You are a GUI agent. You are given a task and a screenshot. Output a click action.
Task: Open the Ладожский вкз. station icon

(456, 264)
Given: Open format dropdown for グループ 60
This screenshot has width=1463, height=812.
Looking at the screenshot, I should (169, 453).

┄┄┄┄┄┄┄┄┄┄

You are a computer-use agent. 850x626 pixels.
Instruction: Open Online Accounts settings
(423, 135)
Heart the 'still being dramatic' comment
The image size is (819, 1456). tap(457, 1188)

┄┄┄┄┄┄┄┄┄┄

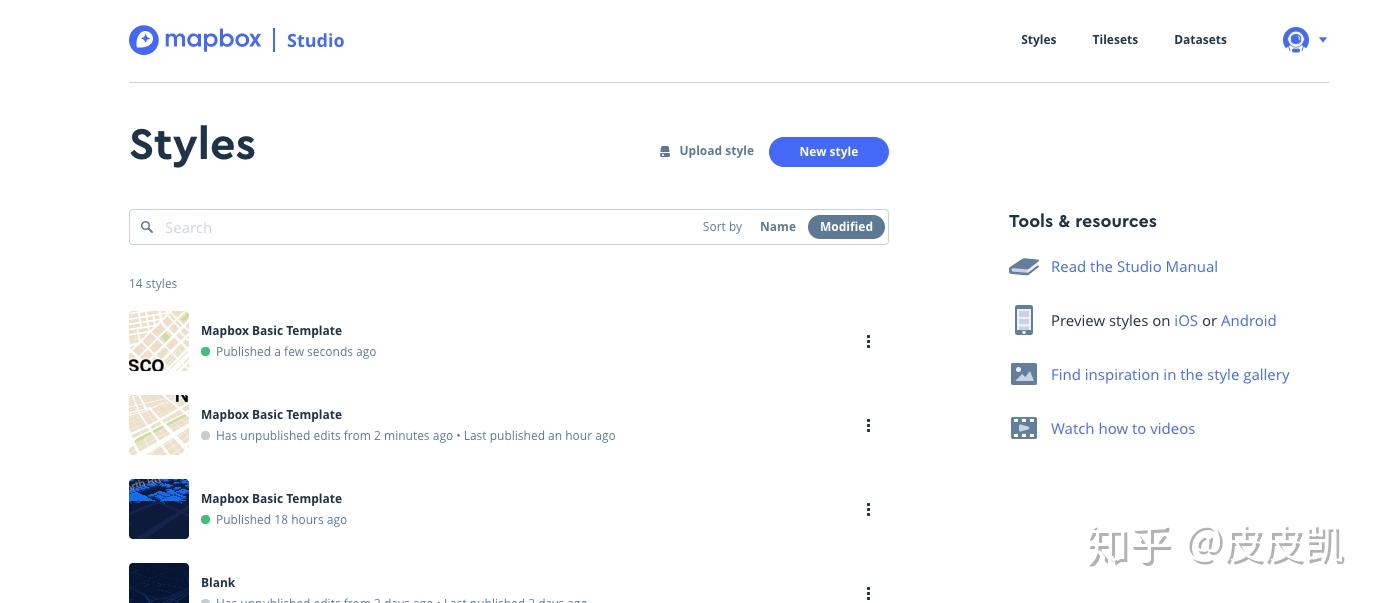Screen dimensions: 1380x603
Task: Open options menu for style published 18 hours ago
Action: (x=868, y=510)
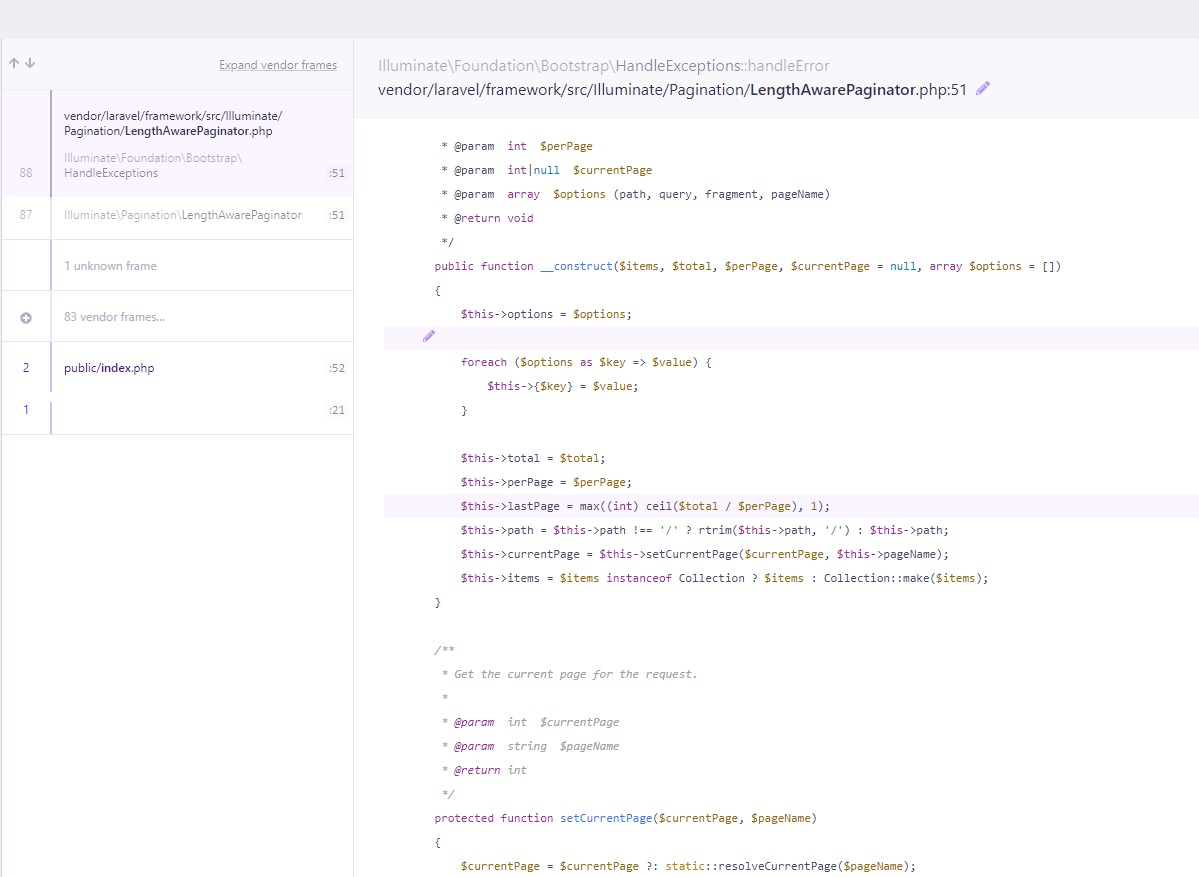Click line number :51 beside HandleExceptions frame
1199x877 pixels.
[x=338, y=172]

┄┄┄┄┄┄┄┄┄┄

▸ PROBLEM TO SOLVE
Only lines of the data holding the word "agent" go in the answer. Please copy each of them.

▸ TASK RESPONSE
You are a GUI agent. You are given a task and a screenshot. Output a click action.
You are a computer-use agent. 850x626 pixels.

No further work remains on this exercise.